Zen has a way of saying things which nobody else in the world has used. Rather than saying, “You are asking me an impossible question,” Ma Tzu says for him first to do something impossible – “Then come and ask me. If you can manage to drink all the water of the Yangtze River, I will manage the experience to be translated into words.”
Nothing is possible: neither can you drink all the water of Yangtze….
Immediately, Koji understood and underwent another enlightening experience. He composed another verse:
The ten directions converging,
Each learning to do nothing,
This is the hall of Buddha’s training;
Mind is empty, all is finished.
“In ordinary life,” Koji is saying, “I am exercising what is called ‘occult power.’ In carrying water, I am being a witness. Shouldering firewood, I am a witness.”
And the moment you are a witness you are in meditation. Whatever you are doing or not doing, it is irrelevant.

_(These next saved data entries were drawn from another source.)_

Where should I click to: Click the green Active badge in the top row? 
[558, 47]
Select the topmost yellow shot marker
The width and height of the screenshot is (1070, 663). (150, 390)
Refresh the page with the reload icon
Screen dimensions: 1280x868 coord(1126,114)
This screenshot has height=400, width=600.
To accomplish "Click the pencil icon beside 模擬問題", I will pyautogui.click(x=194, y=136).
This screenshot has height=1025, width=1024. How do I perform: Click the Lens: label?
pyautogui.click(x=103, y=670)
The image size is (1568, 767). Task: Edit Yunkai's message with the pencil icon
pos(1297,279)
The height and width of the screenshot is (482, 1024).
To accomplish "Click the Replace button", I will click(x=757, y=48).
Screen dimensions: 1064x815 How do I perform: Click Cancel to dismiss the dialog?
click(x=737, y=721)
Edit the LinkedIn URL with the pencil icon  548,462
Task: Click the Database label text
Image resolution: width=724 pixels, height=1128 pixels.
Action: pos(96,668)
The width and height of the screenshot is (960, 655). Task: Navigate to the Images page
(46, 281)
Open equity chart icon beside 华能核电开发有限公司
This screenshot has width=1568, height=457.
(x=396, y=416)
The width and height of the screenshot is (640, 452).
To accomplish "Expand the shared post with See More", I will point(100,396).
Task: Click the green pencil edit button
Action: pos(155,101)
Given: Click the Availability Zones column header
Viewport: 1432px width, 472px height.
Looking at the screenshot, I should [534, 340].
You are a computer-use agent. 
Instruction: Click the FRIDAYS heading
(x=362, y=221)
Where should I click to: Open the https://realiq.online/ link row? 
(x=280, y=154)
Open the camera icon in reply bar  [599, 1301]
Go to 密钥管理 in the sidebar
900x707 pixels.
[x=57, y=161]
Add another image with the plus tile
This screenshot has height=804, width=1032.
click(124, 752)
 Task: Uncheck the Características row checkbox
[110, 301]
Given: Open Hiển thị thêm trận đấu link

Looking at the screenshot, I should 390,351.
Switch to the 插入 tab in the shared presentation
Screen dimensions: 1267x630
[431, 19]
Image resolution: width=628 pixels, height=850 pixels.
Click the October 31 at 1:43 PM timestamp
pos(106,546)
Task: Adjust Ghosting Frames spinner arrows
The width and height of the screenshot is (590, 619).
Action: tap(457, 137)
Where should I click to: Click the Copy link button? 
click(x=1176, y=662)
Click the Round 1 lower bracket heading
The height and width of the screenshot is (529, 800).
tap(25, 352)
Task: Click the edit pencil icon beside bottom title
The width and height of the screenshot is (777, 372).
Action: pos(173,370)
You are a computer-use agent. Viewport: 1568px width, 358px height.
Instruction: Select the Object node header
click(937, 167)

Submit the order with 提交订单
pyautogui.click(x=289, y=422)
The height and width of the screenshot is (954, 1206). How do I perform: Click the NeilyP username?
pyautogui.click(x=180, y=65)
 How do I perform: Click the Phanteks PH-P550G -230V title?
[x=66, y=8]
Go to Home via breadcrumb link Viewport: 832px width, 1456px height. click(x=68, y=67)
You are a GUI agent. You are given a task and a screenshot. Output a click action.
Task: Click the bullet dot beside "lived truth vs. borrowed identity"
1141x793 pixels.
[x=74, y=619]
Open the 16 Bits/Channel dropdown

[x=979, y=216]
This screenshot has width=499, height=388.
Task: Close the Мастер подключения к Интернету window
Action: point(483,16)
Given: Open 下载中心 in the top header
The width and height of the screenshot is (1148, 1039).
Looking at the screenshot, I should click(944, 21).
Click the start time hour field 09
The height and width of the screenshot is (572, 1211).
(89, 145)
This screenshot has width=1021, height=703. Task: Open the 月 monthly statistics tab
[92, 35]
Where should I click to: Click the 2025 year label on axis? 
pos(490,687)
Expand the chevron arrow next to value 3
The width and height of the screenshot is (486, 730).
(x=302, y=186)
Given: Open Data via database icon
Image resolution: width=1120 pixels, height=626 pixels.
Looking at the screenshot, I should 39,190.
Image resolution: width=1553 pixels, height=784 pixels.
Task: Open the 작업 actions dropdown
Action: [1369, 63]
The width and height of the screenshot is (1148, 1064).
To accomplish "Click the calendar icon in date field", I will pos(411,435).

Later, when he came to visit Ma Tzu, Koji again asked, “Who is he that is independent of all things?”
Ma Tzu said, “When you have drunk all the water in the Yangtze River, I will tell you.” At this, Koji underwent another great experience and composed a second verse…
What again transpired?
Ma Tzu said, “I will tell you. First, you have to drink all the water in the Yangtze River – a vast river, it will take eternity for you to drink all the water.” Ma Tzu is saying, “Don’t ask impossible things.”
You are asking the impossible thing which cannot be answered, but only can be experienced. You are asking, “Who is he that is independent of all things?” – the witness, the mirrorlike reflecting consciousness. But there is no way to make you understand just by words.
You have to go through the experience of witnessing. That is the only way to dissolve the mystery. Otherwise you can go on collecting answers from masters, from scriptures, from all around the world. But all that you will collect will be simply rubbish.
Anybody else’s experience is not going to be your experience. If you drink water, your thirst is quenched, not mine. I will have to drink water to quench my thirst; the experience is absolutely individual.
He recognized the fact that he is asking an impossible question. It is not the master’s fault that he is talking of an absurdity:
“When you have drunk all the water in the Yangtze River, I will tell you.”